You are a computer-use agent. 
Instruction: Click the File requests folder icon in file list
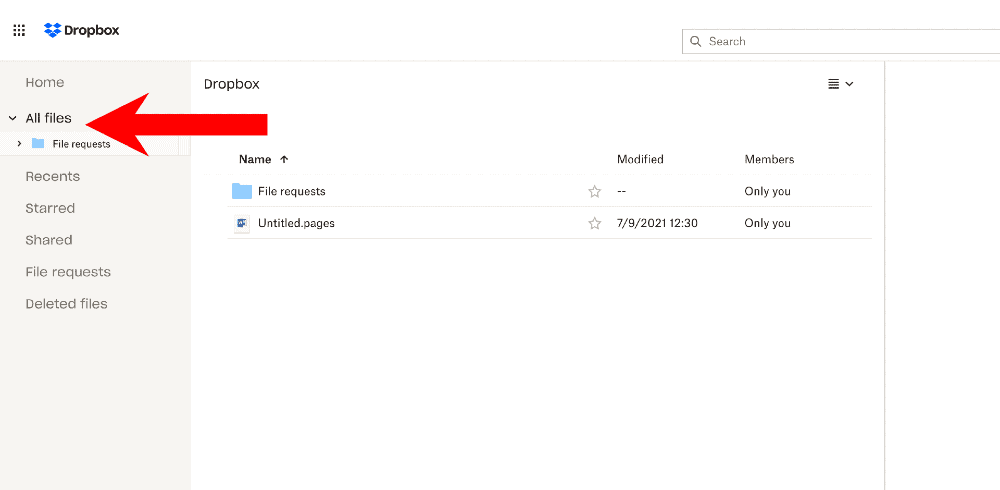point(242,191)
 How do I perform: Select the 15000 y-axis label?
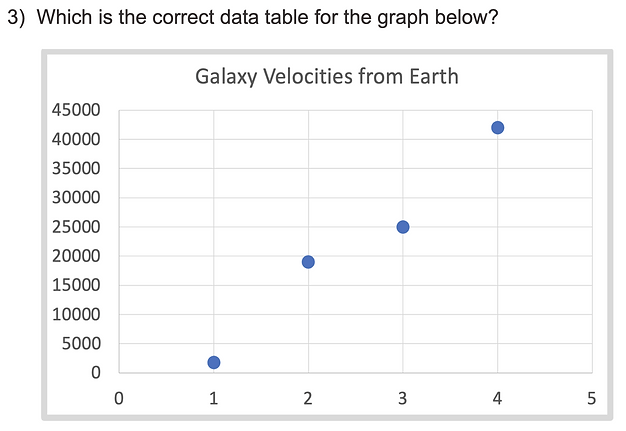(77, 286)
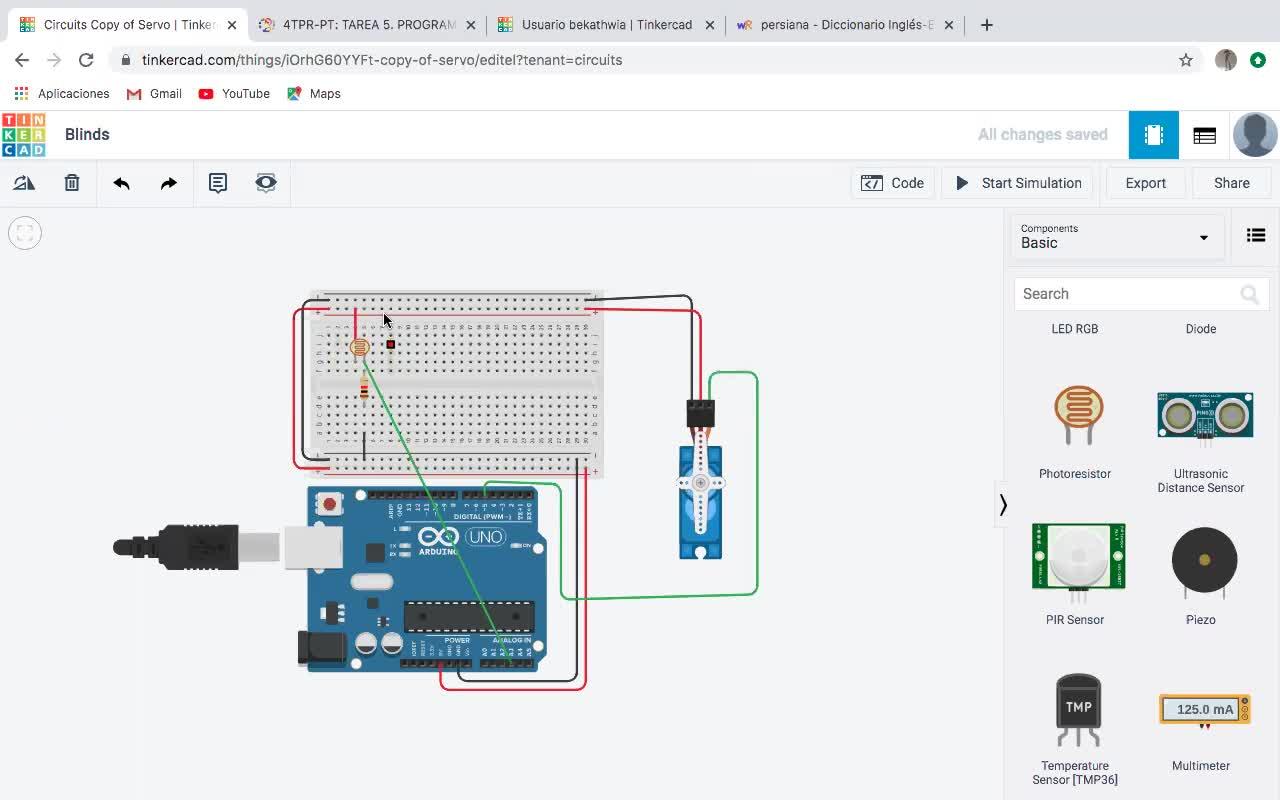Switch to component list table view
Viewport: 1280px width, 800px height.
coord(1204,135)
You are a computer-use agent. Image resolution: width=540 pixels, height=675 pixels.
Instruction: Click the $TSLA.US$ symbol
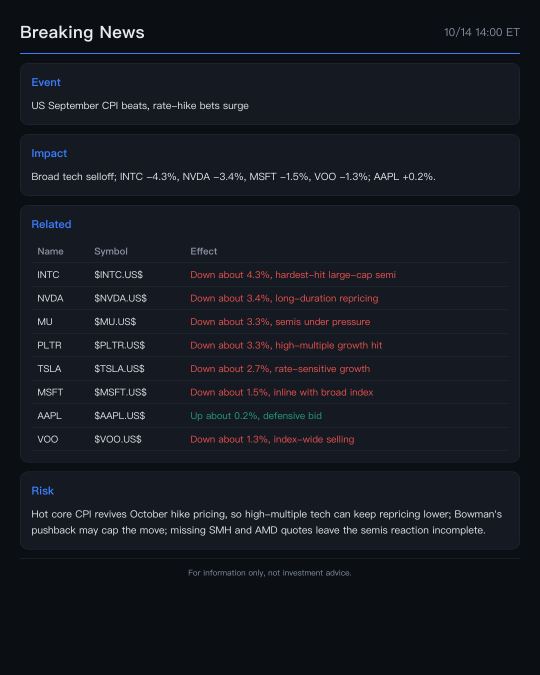coord(119,368)
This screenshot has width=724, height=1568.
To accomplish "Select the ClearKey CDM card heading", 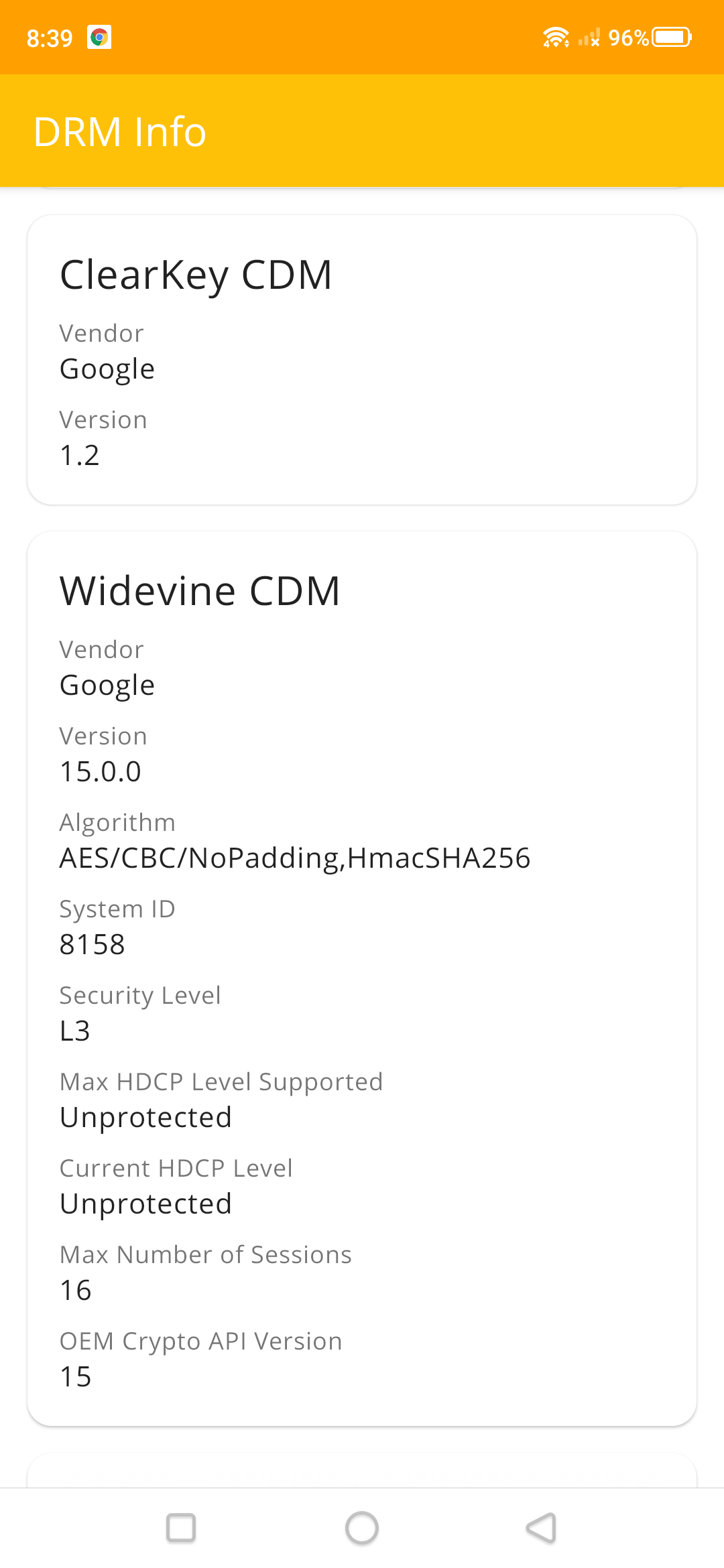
....
_What you should do_: Copy every line of the data that holds the string "agent".

_Result for this task_:
You are a computer-use agent. 
You are a computer-use agent. Image resolution: width=540 pixels, height=675 pixels.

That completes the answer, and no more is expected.